Render the items below as a numbered list, starting at the line with "How do I perform: Click the 保存草稿 button?" and ending at the line with "click(502, 160)", both included. Omit any blank lines.
----
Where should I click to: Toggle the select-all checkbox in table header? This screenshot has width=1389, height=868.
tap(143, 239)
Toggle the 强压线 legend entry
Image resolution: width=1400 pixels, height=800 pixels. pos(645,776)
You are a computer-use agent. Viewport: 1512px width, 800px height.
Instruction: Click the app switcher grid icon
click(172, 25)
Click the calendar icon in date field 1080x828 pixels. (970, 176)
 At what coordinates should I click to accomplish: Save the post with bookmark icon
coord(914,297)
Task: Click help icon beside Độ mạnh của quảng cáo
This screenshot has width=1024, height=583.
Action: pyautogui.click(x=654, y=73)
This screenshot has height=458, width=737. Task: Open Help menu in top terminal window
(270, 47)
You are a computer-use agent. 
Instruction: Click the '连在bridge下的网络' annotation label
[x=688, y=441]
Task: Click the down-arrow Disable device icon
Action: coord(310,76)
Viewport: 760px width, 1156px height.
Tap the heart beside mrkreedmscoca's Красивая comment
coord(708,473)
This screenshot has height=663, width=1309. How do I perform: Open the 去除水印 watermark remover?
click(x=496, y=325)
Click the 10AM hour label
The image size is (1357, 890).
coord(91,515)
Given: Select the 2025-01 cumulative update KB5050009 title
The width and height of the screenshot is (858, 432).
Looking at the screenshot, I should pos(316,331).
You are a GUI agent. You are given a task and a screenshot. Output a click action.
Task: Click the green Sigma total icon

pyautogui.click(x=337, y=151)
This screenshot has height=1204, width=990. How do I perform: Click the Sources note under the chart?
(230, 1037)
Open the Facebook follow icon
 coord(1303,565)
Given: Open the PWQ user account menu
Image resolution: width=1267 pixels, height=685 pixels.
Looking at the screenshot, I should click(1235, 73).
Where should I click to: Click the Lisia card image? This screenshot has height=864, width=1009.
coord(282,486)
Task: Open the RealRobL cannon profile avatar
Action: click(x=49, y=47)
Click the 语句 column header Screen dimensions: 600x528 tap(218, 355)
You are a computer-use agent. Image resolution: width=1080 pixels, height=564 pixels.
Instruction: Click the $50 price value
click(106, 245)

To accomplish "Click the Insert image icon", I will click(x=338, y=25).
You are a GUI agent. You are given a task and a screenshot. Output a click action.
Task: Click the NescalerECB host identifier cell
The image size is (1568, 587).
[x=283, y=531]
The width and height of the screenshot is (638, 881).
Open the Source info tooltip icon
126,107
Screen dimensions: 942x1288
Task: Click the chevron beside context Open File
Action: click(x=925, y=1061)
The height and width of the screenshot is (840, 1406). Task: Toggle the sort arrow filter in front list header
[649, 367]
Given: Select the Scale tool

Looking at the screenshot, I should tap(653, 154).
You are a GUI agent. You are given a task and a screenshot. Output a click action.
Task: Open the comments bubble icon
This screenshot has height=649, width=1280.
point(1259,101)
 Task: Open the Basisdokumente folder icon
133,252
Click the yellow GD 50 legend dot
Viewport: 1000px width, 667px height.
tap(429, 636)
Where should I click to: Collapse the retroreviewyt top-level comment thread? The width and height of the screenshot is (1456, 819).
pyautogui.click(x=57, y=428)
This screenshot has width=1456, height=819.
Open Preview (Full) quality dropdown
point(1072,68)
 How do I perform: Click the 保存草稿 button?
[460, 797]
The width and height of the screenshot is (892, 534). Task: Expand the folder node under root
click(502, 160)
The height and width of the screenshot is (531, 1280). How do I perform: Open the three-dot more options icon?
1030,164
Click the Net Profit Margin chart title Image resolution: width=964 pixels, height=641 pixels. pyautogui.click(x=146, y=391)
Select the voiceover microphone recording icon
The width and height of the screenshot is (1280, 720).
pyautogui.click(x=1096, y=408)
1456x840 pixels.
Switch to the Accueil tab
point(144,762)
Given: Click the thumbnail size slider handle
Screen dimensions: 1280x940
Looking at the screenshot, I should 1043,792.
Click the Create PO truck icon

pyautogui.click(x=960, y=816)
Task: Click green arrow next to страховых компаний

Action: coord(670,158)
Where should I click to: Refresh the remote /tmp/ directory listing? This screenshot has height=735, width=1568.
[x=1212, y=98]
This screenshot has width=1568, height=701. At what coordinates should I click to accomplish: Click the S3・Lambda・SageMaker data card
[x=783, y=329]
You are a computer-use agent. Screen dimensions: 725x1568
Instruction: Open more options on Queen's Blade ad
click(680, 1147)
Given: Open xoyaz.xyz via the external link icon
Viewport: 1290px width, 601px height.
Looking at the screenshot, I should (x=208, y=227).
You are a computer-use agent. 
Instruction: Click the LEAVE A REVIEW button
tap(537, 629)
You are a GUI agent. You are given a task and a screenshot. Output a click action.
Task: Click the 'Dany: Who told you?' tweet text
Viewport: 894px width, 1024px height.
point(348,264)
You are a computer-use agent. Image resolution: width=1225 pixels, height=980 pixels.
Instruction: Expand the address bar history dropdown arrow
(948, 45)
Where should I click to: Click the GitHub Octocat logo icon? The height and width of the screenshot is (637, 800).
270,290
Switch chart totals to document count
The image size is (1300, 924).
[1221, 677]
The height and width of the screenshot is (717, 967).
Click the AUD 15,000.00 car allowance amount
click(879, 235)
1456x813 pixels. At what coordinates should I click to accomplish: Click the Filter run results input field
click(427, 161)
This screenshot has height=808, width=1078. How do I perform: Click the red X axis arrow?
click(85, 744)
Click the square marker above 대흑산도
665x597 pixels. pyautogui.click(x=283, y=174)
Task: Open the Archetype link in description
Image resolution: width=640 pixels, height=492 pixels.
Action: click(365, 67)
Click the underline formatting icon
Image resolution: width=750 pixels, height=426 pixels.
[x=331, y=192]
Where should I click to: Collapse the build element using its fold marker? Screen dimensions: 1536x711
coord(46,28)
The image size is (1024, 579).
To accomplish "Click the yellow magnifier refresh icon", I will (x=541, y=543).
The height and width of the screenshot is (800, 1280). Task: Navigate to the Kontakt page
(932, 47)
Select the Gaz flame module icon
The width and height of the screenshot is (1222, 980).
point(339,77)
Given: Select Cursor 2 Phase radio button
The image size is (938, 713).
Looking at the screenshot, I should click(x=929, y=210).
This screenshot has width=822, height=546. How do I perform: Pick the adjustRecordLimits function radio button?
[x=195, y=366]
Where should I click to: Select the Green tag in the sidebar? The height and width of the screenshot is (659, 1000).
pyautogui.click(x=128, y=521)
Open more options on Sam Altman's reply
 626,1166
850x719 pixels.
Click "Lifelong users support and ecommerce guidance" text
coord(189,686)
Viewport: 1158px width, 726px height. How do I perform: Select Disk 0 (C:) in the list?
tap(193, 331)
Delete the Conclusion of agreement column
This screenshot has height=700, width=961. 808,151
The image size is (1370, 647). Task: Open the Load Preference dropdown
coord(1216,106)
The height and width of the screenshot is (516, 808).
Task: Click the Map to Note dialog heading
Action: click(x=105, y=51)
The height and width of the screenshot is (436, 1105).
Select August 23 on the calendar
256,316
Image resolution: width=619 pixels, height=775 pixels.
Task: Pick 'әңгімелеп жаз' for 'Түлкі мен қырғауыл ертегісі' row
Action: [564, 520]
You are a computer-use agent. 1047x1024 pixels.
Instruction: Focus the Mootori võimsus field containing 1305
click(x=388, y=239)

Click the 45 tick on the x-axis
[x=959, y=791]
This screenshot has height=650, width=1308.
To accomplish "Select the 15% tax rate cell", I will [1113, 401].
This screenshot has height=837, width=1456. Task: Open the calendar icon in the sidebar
----
Correct response
1.  How do I perform: Click the 保存草稿 button?
2. [460, 797]
3. The width and height of the screenshot is (892, 534). Task: Expand the folder node under root
4. click(502, 160)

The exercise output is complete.